Jak co roku, nasza polska tradycja - karp na święta. Ryba, za którą niewiele osób przepada, a która żyje tylko po to, by w grudniu została umieszczona w ciasnych basenach z kleistą wodą w centrach handlowych. Po to, by trafić do foliowej siatki, wanny w domu (bo tak cieszy dzieci nowe zwierzątko), a potem pod młotek. Skąd u nas taka "tradycja"?
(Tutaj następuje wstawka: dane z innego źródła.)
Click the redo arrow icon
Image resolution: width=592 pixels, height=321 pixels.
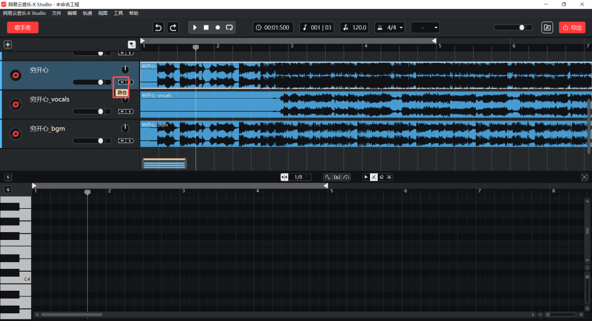pos(173,27)
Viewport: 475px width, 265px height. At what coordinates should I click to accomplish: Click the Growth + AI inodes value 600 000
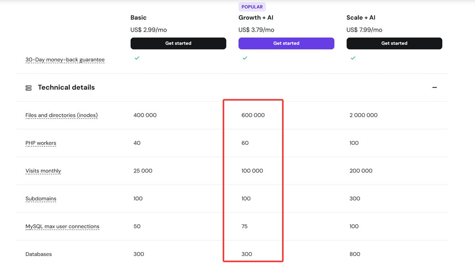click(x=253, y=115)
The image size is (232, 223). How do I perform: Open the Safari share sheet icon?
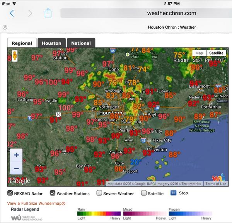(x=48, y=13)
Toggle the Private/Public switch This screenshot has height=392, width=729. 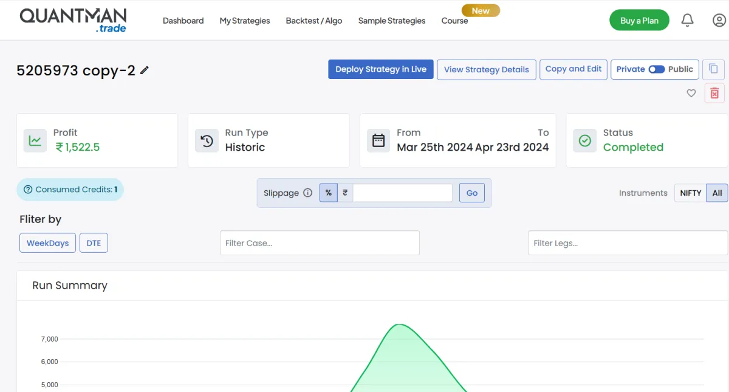(656, 69)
W czasach PRL, kiedy brakowało w sklepach wszystkiego, pojawił się pomysł sprzedaży karpi w okresie przedświątecznym, a zaskakująca podaż (poza karpiami trudno było kupić inne ryby, a wigilia Bożego Narodzenia zgodnie z polską tradycją ma być postna) sprawiła, że każdego następnego roku pamiętano o zapotrzebowaniu na karpia. Tak stał się on "królem wigilijnych stołów". Co ciekawe, dzisiaj mało kto o tym pamięta i wszystkim się wydaje, że spożywanie karpia podczas uroczystej kolacji ma jakiś związek z Bożym Narodzeniem, a najlepszy jest kupiony żywy (żadnej innej ryby nie kupuje się aż tak "świeżej", dlaczego?). Otóż nie, ani trochę. I choć co roku słyszy się, że karp to nawet nie jest smaczna ryba, że wyjmowanie ości to prawdziwa mordęga, która nie jest rekompensowana nawet apetycznym wyglądem, wielu Polaków gromadnie przybywa do sklepów, by "upolować" żywą rybę. Bo "świeża".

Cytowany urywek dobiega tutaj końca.